§ Assignment: Return every entry exactly as written.

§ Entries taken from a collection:
- Opening Delimiter -

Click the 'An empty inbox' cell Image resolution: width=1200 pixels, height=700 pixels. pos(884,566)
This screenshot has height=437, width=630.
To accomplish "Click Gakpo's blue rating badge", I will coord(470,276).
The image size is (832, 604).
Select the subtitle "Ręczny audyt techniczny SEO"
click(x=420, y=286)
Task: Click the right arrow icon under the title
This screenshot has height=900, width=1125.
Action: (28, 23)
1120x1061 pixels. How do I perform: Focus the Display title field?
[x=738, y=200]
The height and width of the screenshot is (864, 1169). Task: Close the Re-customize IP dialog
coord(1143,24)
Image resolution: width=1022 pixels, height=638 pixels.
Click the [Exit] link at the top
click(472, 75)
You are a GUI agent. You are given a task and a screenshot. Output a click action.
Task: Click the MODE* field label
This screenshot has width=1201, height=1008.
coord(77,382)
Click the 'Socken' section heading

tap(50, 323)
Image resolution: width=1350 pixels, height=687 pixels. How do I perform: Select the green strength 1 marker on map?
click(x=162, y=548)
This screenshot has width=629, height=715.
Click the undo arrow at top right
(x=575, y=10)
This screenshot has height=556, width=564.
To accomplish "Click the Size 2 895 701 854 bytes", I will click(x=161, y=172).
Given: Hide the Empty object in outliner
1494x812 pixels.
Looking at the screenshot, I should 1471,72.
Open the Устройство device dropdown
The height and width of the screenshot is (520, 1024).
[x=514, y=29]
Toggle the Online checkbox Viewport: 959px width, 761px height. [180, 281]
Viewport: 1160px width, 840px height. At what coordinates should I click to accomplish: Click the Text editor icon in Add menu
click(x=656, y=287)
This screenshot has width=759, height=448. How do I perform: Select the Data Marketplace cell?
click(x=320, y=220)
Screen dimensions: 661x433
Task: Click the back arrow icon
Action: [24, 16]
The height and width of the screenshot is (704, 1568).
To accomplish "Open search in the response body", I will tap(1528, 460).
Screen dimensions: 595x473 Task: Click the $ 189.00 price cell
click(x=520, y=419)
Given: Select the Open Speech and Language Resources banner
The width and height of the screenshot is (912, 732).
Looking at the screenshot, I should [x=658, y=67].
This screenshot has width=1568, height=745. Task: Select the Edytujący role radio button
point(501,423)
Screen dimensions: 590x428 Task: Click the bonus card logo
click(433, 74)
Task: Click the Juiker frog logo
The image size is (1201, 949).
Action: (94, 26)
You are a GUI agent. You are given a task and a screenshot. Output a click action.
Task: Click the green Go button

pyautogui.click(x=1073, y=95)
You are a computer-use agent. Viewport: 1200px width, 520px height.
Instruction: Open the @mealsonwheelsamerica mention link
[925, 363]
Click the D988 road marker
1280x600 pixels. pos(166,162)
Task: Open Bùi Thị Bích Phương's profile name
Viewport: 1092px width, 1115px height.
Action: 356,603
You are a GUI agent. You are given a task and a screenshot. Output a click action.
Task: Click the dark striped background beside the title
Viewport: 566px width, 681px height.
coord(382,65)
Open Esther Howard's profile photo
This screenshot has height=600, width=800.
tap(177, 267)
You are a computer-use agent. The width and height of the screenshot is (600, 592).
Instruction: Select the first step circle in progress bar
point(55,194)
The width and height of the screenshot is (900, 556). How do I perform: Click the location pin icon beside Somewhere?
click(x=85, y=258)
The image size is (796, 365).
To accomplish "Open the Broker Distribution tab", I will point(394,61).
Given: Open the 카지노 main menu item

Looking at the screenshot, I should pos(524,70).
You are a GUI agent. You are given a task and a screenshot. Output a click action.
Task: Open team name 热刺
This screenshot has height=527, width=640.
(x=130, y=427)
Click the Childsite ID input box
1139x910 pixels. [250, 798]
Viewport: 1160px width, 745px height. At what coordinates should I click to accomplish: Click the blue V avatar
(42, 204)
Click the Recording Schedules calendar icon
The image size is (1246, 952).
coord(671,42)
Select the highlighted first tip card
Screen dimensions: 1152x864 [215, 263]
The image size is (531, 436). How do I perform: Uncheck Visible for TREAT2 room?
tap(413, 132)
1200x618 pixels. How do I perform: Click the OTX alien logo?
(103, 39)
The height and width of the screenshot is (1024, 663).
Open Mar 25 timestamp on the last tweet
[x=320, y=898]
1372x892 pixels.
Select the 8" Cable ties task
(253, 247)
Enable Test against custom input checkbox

- Closing Delimiter -

§ Task output:
Click the 'An empty inbox' cell Image resolution: width=1200 pixels, height=700 pixels. pos(884,566)
This screenshot has height=437, width=630.
To accomplish "Click Gakpo's blue rating badge", I will coord(470,276).
The image size is (832, 604).
Select the subtitle "Ręczny audyt techniczny SEO"
click(x=420, y=286)
Task: Click the right arrow icon under the title
This screenshot has height=900, width=1125.
Action: (28, 23)
1120x1061 pixels. How do I perform: Focus the Display title field?
[x=738, y=200]
The height and width of the screenshot is (864, 1169). Task: Close the Re-customize IP dialog
coord(1143,24)
Image resolution: width=1022 pixels, height=638 pixels.
Click the [Exit] link at the top
click(472, 75)
You are a GUI agent. You are given a task and a screenshot. Output a click action.
Task: Click the MODE* field label
This screenshot has width=1201, height=1008.
coord(77,382)
Click the 'Socken' section heading

tap(50, 323)
Image resolution: width=1350 pixels, height=687 pixels. How do I perform: Select the green strength 1 marker on map?
click(x=162, y=548)
This screenshot has width=629, height=715.
Click the undo arrow at top right
(x=575, y=10)
This screenshot has height=556, width=564.
To accomplish "Click the Size 2 895 701 854 bytes", I will click(x=161, y=172).
Given: Hide the Empty object in outliner
1494x812 pixels.
Looking at the screenshot, I should 1471,72.
Open the Устройство device dropdown
The height and width of the screenshot is (520, 1024).
[x=514, y=29]
Toggle the Online checkbox Viewport: 959px width, 761px height. [180, 281]
Viewport: 1160px width, 840px height. At what coordinates should I click to accomplish: Click the Text editor icon in Add menu
click(x=656, y=287)
This screenshot has width=759, height=448. How do I perform: Select the Data Marketplace cell?
click(x=320, y=220)
Screen dimensions: 661x433
Task: Click the back arrow icon
Action: [24, 16]
The height and width of the screenshot is (704, 1568).
To accomplish "Open search in the response body", I will tap(1528, 460).
Screen dimensions: 595x473 Task: Click the $ 189.00 price cell
click(x=520, y=419)
Given: Select the Open Speech and Language Resources banner
The width and height of the screenshot is (912, 732).
Looking at the screenshot, I should [x=658, y=67].
This screenshot has width=1568, height=745. Task: Select the Edytujący role radio button
point(501,423)
Screen dimensions: 590x428 Task: Click the bonus card logo
click(433, 74)
Task: Click the Juiker frog logo
The image size is (1201, 949).
Action: (94, 26)
You are a GUI agent. You are given a task and a screenshot. Output a click action.
Task: Click the green Go button

pyautogui.click(x=1073, y=95)
You are a computer-use agent. Viewport: 1200px width, 520px height.
Instruction: Open the @mealsonwheelsamerica mention link
[925, 363]
Click the D988 road marker
1280x600 pixels. pos(166,162)
Task: Open Bùi Thị Bích Phương's profile name
Viewport: 1092px width, 1115px height.
Action: 356,603
You are a GUI agent. You are given a task and a screenshot. Output a click action.
Task: Click the dark striped background beside the title
Viewport: 566px width, 681px height.
coord(382,65)
Open Esther Howard's profile photo
This screenshot has height=600, width=800.
tap(177, 267)
You are a computer-use agent. The width and height of the screenshot is (600, 592).
Instruction: Select the first step circle in progress bar
point(55,194)
The width and height of the screenshot is (900, 556). How do I perform: Click the location pin icon beside Somewhere?
click(x=85, y=258)
The image size is (796, 365).
To accomplish "Open the Broker Distribution tab", I will point(394,61).
Given: Open the 카지노 main menu item

Looking at the screenshot, I should pos(524,70).
You are a GUI agent. You are given a task and a screenshot. Output a click action.
Task: Open team name 热刺
This screenshot has height=527, width=640.
(x=130, y=427)
Click the Childsite ID input box
1139x910 pixels. [250, 798]
Viewport: 1160px width, 745px height. At what coordinates should I click to accomplish: Click the blue V avatar
(42, 204)
Click the Recording Schedules calendar icon
The image size is (1246, 952).
coord(671,42)
Select the highlighted first tip card
Screen dimensions: 1152x864 [215, 263]
The image size is (531, 436). How do I perform: Uncheck Visible for TREAT2 room?
tap(413, 132)
1200x618 pixels. How do I perform: Click the OTX alien logo?
(103, 39)
The height and width of the screenshot is (1024, 663).
Open Mar 25 timestamp on the last tweet
[x=320, y=898]
1372x892 pixels.
Select the 8" Cable ties task
(253, 247)
Enable Test against custom input checkbox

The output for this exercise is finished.